Poor Penny was ready to cry.

But now Mr. Freely re-entered the shop without the constable.  During his walk of a few yards he had had time and calmness enough to widen his view of consequences, and he saw that to get Jacob taken to the workhouse or to the lock-up house as an offensive stranger might have awkward effects if his family took the trouble of inquiring after him.  He must resign himself to more patient measures.

“On second thoughts,” he said, beckoning to Mr. Palfrey and whispering to him while Jacob’s back was turned, “he’s a poor half-witted fellow.  Perhaps his friends will come after him.  I don’t mind giving him something to eat, and letting him lie down for the night.  He’s got it into his head that he knows me—they do get these fancies, idiots do.  He’ll perhaps go away again in an hour or two, and make no more ado.  I’m a kind-hearted man myself—I shouldn’t like to have the poor fellow ill-used.”

“Why, he’ll eat a sovereign’s worth in no time,” said Mr. Palfrey, thinking Mr. Freely a little too magnificent in his generosity.

“Eh, Zavy, come back?” exclaimed Jacob, giving his dear brother another hug, which crushed Mr. Freely’s features inconveniently against the stale of the pitchfork.

“Aye, aye,” said Mr. Freely, smiling, with every capability of murder in his mind, except the courage to commit it.  He wished the Bath buns might by chance have arsenic in them.

“Mother’s zinnies?” said Jacob, pointing to a glass jar of yellow lozenges that stood in the window.  “Zive ’em me.”

David dared not do otherwise than reach down the glass jar and give Jacob a handful.  He received them in his smock-frock, which he held out for more.
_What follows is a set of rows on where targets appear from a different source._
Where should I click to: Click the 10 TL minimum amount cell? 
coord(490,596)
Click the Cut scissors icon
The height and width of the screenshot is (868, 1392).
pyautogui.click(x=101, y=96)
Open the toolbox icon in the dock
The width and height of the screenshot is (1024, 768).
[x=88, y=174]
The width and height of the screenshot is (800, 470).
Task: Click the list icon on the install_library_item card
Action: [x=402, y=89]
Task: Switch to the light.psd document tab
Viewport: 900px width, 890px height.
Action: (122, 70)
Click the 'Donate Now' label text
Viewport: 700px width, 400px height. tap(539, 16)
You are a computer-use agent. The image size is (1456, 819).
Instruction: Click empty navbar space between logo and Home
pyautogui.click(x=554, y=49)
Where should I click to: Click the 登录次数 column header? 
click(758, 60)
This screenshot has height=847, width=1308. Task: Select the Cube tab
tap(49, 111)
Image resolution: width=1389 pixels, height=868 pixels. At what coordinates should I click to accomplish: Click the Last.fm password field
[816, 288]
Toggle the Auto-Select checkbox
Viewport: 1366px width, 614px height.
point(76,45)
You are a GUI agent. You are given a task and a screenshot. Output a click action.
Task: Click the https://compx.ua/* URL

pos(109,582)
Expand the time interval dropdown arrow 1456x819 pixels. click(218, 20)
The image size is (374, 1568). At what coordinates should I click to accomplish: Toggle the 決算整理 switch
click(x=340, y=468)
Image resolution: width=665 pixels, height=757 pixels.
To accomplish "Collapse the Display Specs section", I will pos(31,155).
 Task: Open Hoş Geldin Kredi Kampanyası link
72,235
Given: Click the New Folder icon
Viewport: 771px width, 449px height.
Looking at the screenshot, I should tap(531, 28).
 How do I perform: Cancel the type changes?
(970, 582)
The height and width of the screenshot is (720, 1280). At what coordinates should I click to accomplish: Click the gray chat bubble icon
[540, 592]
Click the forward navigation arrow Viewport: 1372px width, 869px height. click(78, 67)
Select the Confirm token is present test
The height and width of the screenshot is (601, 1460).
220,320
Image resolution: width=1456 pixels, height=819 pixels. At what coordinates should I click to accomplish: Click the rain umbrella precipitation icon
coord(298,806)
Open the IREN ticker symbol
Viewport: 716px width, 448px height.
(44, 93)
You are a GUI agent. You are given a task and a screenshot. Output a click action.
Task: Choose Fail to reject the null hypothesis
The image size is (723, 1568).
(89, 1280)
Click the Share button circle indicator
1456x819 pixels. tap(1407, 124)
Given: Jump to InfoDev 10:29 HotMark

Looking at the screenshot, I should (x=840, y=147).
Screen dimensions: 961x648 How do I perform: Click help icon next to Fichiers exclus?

“They’ll keep him quiet a bit, at any rate,” thought David, and emptied the jar.  Jacob grinned and mowed with delight.

“You’re very good to this stranger, Mr. Freely,” said Letitia; and then spitefully, as David joined the party at the parlour-door, “I think you could hardly treat him better, if he was really your brother.”

“I’ve always thought it a duty to be good to idiots,” said Mr. Freely, striving after the most moral view of the subject.  “We might have been idiots ourselves—everybody might have been born idiots, instead of having their right senses.”